All is quite OK in that (grand) sense of things.

[Anon]: I think this is in line with what I wrote here [snipped], in particular: “I took a more direct route, and saw whole affective part of it all to be just a real-world narrative (in contrast to what’s actual). Stopped taking it seriously. Stopped “believing” so much in the whole thing.”

“Details are unimportant” and thus you can take a direct route seeing the whole thing (regardless of details) as a chimera, stop taking it seriously and thus stop believing in it and move on.

[Rick]: Richard also took this approach, though clearly with more finesse than I’m achieving right now.

[Richard]: I did everything I could to be as happy and harmless (as free of sorrow and malice) for as much as is humanly possible. This was achieved by first putting everything on a does-not-really-matter-in-the-long-run basis.

Note he says that this is what he did “first” in order to fulfill his commitment/intention to feeling good/happy/harmless. This “in-the-long-run” perspective was, according to him, the “basis.” In short, the basis—i.e. the foundation—for feeling as happy and harmless as humanly possible.

Basis

[Oxford]: (1) the underlying support or foundation for an idea, argument, or process: "“trust is the only basis for a good working relationship”; the system or principles according to which an activity or process is carried on.

[Merriam Webster]: (1) the bottom of something considered as its foundation. (2) the principal component of something. (3a) something on which something else is established or based. (3b) an underlying condition or state of affairs. (4) the basic principle.
Synonyms: base, bottom, footing, ground, keystone, underpinning, bedrock, cornerstone, foundation, groundwork, root

[Cambridge]: (1) the most important facts, ideas, etc. from which something is developed: “This document will form the basis for our discussion.” (2) a way or method of doing something. (3) the most important facts or principles or ideas that support something. (4) a fact or situation that makes it possible for something to exist, happen, or develop in a particular way. (5) the way things happen, or are done or organized. (6) the reason why someone does something or why something happens.

[Collins]: (1) the base, foundation, or chief supporting factor of anything. (2) the principal constituent of anything. (3) the fundamental principle or theory, as of a system of knowledge. (4) the principal constituent; fundamental ingredient.

[Britannica]: (1) something (such as an idea or set of ideas) from which another thing develops or can develop. (2) a reason for doing something. (3) a fixed pattern or system for doing something: “People are seated on a first-come, first-served basis.

[American Heritage]: (1) A fact or circumstance on which something is established. (2) The chief constituent; the fundamental ingredient: “The basis for most liquids is water.” (3) The fundamental principle: “Objective inquiry is the basis of science.” (4a) A pattern or schedule for proceeding: “on a weekly basis.” (4b) A condition for relating or proceeding: “a first-name basis; a friendly basis.

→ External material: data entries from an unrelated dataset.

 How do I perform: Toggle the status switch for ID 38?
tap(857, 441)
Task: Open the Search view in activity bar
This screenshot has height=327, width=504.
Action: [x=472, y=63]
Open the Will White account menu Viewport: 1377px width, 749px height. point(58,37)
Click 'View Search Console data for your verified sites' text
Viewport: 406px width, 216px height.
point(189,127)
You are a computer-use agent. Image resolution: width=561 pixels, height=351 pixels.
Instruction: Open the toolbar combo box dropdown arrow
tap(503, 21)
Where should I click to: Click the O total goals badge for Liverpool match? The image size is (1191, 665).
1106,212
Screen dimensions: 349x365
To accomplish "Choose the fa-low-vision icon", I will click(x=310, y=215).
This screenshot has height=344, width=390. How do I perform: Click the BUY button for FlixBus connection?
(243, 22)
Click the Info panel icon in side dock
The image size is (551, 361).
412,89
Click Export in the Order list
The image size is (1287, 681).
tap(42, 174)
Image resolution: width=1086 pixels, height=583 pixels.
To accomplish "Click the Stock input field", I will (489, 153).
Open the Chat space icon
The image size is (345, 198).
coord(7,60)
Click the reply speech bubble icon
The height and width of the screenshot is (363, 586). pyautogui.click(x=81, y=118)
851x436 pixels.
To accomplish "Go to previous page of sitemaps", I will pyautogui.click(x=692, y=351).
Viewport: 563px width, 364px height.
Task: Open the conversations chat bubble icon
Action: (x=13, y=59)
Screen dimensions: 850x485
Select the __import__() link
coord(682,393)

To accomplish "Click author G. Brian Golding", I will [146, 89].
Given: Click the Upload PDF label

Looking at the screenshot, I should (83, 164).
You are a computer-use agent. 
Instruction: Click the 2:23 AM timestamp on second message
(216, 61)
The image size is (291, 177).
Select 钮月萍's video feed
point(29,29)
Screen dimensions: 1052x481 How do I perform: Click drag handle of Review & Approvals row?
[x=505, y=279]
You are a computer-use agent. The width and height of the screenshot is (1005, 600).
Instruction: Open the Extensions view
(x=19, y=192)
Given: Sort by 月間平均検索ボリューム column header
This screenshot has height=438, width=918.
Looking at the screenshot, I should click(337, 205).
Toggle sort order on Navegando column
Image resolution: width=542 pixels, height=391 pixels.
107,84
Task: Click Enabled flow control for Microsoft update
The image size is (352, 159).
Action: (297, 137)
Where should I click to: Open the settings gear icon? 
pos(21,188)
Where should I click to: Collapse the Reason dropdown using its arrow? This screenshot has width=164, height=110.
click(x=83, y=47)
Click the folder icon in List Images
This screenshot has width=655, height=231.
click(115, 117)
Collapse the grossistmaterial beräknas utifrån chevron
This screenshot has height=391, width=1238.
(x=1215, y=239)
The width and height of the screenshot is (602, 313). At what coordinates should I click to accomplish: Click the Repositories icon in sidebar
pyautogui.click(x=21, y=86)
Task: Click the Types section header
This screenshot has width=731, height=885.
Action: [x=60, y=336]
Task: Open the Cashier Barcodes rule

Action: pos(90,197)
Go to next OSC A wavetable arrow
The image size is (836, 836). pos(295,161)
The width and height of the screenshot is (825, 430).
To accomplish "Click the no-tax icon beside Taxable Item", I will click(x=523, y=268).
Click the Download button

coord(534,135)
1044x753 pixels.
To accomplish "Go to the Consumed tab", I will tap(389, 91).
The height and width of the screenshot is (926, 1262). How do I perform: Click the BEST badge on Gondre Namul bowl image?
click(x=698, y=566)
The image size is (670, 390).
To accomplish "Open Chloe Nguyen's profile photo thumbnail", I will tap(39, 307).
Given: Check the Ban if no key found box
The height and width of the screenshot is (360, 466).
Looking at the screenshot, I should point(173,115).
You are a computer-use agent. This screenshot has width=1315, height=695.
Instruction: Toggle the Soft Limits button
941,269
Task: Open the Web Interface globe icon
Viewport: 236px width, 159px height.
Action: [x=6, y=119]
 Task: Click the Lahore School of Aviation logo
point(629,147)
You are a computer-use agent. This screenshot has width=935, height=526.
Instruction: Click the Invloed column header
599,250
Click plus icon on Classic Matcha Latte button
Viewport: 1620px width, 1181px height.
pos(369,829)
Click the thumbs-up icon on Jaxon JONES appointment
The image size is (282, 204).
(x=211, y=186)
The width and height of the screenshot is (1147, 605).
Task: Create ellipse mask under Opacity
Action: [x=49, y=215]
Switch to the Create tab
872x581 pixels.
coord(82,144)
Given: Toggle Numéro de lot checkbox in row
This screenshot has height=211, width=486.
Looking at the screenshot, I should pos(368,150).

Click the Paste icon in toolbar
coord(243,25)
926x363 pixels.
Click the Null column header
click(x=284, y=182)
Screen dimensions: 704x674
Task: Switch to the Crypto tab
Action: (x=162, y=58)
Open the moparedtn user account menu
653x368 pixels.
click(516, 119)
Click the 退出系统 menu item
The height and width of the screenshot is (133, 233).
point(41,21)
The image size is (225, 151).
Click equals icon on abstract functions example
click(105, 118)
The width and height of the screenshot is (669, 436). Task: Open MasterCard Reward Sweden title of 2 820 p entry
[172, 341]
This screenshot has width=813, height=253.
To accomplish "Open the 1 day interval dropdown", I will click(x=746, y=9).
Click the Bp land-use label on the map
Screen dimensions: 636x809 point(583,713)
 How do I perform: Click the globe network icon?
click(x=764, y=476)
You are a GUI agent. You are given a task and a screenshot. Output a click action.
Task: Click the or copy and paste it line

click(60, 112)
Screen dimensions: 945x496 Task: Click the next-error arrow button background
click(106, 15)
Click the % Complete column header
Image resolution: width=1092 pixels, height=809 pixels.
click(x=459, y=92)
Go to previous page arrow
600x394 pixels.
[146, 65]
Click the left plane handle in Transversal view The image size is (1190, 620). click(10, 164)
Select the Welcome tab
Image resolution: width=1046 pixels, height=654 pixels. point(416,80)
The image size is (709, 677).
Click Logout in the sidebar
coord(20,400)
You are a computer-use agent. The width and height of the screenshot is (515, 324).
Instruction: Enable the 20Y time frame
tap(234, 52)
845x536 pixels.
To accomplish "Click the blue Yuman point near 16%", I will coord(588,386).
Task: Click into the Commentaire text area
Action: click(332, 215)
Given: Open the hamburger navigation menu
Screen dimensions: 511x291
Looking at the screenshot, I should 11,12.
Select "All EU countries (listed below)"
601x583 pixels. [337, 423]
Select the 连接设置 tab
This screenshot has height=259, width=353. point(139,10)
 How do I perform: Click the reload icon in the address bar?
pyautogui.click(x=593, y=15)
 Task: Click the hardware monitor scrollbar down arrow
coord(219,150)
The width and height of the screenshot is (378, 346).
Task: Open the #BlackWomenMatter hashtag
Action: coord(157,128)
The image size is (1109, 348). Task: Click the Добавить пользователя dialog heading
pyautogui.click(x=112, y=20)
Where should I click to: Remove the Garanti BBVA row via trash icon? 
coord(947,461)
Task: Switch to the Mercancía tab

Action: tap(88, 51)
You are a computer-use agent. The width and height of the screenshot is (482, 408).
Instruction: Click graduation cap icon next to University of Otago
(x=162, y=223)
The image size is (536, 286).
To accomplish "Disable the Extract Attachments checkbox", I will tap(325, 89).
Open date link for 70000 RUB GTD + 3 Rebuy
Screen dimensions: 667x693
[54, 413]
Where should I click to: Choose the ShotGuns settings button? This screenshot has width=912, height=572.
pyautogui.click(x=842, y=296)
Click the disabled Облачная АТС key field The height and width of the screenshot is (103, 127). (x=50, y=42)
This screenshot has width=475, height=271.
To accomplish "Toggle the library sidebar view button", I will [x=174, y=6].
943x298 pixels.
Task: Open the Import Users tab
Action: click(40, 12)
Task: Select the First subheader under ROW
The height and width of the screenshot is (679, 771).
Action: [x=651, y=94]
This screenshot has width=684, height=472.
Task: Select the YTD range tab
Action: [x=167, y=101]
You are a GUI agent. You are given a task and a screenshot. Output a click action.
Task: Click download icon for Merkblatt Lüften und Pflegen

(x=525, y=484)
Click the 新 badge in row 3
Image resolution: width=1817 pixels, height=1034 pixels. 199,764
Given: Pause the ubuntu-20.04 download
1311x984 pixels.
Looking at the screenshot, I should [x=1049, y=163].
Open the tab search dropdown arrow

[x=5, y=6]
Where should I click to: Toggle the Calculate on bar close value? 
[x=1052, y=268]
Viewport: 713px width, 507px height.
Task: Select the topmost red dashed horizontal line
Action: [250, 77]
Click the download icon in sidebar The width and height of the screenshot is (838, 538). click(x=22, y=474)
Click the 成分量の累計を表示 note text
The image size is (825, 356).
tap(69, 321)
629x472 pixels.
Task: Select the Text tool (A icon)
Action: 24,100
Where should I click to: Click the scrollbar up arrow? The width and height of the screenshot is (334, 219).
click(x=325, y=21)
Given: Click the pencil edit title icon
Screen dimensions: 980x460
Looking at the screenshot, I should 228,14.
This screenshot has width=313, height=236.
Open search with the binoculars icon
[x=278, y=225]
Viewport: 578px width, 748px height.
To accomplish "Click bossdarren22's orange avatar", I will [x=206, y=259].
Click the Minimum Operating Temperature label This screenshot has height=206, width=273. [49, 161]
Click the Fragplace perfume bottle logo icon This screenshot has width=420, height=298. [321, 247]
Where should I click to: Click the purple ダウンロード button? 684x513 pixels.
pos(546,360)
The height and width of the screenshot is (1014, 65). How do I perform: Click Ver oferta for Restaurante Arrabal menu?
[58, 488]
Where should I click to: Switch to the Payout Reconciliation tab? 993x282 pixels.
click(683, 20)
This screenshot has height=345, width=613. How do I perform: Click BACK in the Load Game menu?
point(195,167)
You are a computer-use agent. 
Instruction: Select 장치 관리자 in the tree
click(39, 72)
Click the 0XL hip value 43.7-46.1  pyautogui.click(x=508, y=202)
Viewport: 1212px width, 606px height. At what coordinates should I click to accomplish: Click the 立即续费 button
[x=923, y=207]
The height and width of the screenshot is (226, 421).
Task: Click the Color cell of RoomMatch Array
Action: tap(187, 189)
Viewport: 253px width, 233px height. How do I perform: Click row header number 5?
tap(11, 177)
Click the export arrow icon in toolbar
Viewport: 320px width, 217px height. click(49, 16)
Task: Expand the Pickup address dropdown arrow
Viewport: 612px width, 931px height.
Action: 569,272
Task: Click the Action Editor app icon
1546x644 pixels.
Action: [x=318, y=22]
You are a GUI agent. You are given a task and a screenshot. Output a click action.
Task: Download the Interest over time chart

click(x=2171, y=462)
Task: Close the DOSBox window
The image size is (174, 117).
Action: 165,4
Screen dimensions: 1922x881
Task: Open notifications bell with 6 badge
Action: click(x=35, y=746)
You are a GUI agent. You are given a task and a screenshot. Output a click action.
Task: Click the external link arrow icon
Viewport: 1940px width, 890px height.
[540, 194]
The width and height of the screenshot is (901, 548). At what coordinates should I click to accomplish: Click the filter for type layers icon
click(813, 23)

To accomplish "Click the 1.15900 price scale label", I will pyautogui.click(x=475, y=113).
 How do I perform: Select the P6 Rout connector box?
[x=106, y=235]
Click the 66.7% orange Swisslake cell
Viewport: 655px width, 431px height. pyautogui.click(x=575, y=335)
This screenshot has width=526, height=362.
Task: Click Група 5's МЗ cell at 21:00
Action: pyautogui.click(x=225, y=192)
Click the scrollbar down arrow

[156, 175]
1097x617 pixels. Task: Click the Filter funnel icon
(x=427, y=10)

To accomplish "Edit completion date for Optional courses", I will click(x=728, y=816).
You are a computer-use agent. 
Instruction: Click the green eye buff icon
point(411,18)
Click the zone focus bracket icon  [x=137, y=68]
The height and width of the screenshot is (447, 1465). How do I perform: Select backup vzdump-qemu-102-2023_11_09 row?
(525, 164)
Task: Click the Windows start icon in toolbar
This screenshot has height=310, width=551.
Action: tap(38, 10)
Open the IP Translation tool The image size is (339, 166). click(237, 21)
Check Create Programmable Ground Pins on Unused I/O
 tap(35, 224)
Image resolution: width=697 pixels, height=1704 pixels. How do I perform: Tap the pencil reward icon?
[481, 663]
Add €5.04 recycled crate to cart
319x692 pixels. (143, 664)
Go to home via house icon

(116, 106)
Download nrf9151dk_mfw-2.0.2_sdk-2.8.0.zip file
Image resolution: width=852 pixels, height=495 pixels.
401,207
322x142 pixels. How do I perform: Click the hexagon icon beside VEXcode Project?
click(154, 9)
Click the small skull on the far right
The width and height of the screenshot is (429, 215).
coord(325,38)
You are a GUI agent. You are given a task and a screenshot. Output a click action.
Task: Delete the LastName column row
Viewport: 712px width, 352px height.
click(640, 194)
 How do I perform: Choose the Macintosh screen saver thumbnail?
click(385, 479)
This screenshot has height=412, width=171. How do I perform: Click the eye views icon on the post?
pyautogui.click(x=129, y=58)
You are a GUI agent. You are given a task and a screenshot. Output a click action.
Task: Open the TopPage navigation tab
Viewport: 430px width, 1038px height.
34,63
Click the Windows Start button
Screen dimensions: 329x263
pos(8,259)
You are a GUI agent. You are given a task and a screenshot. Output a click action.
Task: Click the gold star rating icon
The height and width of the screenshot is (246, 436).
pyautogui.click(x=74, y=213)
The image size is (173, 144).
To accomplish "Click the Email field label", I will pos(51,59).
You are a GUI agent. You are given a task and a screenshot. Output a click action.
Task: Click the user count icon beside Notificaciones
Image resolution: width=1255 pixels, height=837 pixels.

[Wordnet 3.1]: (1) footing, . . . , ground (a relation that provides the foundation for something) “they were on a friendly footing"; "he worked on an interim basis.” (2) base, foundation, fundament, groundwork, cornerstone (the fundamental assumptions from which something is begun or developed or calculated or explained) “the whole argument rested on a basis of conjecture.” (3) base (the most important or necessary part of something) “the basis of this drink is orange juice.”

This “long run” vantage, i.e. this “ultimate sense” perception, is alluded to in a few other places:

[Richard]: [N]othing really matters in the long run and, as nothing really does matter (in this ultimate sense) it is simply not possible to take life seriously … sincerely, yes, but seriously? No way … life is much too much fun to be serious!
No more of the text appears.